By the early ’70s, NASA had launched half a dozen manned flights into the area, which, to Taupin, turned the as soon as unthinkably remarkable occupation into a practically “everyday profession.” As Taupin kept driving, the tune’s opening lyrics popped into his head, totally formed.

School and public shootings happen with disconcerting regularity in the U.S. these days, and place names like “Parkland,” “Aurora,” and “Sandy Hook” work as shorthand for the awful disasters that happened in those locations.

When it happened on American soil for one of the first times, in the ’60s, it was sad, dreadful, and also entirely unanticipated. On August 1, 1966, Charles Whitman walked up to the observation deck of Austin’s University of Texas Tower and began shooting seemingly at random.

Over the course of 90 minutes, Whitman eliminated 17 people and injured more than 30, up until he was eliminated by cops. That dreadful event resulted in a growing culture of violence and fear. It also led to the Elton John/Bernie Taupin partnership “Ticking,” a cutoff Elton John’s 1974 album Caribou.

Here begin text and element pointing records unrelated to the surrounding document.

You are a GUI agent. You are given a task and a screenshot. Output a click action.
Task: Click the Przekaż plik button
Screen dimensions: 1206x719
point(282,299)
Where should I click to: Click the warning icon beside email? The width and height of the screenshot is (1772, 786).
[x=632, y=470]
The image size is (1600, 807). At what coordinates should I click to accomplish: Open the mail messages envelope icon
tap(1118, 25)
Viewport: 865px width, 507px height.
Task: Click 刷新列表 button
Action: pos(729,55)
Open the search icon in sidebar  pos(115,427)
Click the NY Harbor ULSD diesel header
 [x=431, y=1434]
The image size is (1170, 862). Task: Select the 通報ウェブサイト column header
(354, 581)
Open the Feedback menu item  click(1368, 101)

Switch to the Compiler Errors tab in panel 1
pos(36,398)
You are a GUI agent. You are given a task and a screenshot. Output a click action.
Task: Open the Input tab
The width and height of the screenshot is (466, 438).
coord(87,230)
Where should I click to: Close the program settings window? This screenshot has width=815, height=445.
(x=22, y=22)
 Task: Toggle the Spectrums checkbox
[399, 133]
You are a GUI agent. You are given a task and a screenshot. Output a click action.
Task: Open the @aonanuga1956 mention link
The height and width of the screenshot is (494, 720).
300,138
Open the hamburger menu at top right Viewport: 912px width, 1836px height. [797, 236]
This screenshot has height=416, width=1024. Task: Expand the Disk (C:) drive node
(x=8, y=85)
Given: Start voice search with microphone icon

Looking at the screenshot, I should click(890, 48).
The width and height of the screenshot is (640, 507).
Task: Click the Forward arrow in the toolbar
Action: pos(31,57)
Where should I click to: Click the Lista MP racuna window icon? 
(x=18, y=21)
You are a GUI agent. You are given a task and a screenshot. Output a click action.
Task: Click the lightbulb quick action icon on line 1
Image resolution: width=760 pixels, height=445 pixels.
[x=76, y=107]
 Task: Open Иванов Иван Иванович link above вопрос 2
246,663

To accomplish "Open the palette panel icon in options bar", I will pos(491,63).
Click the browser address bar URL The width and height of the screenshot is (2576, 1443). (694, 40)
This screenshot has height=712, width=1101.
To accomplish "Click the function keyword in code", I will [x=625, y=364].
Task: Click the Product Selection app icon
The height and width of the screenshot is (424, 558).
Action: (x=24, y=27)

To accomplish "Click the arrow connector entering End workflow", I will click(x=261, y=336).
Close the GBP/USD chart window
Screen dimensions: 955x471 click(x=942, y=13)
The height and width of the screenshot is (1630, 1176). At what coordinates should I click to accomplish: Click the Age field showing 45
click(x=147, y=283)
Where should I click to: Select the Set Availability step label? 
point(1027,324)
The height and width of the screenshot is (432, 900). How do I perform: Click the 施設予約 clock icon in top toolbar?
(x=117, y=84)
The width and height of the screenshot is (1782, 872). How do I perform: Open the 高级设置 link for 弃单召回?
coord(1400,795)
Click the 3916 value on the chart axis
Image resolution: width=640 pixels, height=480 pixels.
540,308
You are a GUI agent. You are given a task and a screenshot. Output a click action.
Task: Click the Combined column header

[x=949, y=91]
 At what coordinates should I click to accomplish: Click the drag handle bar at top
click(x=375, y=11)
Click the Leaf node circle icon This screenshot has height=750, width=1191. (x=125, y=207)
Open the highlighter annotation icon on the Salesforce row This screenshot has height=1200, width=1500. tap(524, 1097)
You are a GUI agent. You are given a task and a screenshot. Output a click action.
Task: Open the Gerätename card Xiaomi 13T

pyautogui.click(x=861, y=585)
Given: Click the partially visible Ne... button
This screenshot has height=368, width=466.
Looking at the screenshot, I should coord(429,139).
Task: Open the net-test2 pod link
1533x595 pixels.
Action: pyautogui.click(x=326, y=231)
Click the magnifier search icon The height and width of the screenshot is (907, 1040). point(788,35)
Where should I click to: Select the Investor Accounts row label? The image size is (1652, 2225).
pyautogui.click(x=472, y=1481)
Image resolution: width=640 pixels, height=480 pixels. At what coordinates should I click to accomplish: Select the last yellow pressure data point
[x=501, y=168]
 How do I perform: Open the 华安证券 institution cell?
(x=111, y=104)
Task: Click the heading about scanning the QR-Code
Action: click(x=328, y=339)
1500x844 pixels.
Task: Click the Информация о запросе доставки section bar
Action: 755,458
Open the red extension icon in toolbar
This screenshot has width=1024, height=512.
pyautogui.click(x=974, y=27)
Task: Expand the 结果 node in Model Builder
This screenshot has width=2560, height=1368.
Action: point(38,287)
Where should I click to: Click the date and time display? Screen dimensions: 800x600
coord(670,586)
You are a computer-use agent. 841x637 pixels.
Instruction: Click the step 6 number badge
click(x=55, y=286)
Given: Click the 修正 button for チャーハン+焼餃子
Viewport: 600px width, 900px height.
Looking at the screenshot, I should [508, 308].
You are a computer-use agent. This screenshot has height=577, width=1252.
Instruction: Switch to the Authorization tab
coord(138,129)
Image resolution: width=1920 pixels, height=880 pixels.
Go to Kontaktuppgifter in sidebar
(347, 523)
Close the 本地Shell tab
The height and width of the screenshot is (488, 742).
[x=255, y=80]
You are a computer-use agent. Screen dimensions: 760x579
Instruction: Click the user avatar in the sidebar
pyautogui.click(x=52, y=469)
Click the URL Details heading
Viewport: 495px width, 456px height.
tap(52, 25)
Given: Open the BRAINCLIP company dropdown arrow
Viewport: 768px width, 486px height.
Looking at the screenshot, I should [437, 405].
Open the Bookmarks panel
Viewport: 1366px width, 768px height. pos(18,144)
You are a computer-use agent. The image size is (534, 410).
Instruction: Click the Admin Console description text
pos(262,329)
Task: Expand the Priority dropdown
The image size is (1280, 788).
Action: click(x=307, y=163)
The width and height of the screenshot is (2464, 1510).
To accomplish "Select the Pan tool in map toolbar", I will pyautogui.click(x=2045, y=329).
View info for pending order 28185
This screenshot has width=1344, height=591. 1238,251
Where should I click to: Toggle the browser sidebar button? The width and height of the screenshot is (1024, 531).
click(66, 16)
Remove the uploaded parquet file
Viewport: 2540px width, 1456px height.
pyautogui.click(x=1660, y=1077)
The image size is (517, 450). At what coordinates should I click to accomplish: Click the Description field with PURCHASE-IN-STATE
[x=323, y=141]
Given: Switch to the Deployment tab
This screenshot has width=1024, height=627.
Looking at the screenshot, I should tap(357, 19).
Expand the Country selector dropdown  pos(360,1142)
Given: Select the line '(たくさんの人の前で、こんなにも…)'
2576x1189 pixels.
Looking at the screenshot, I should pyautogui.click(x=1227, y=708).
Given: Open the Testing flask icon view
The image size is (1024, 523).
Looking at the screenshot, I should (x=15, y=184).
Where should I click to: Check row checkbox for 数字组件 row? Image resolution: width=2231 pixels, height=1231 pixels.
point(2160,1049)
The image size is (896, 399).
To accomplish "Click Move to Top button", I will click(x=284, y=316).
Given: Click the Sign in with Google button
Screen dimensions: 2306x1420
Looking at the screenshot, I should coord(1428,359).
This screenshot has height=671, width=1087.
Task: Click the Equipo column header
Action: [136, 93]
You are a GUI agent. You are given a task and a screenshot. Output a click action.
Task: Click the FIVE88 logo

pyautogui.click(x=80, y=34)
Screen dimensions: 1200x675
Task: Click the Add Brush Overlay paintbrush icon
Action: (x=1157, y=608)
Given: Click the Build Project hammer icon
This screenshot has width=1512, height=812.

When Elton played the tune at a concert in England in July 2003, he stated, “It’s a tune that deals with violence in America in about the year 1973.

Well, here we are 30 years on, down the line, and things have gotten worse. Therefore the song is more relevant than when it was written.” The 1983 album Too Low for Zero is credited to Elton John, however, he let his loyal lyricist Bernie Taupin have the devotion: “Hey Toni, this one’s from me to you.

Love, Bernie.” Toni is Toni Russo, a design, a sibling of actress Rene Russo, and Taupin’s second life partner. Toni Russo is also the main motivation for the record’s catchy-but-maudlin breakout hit “I Guess That’s Why They Call It the Blues.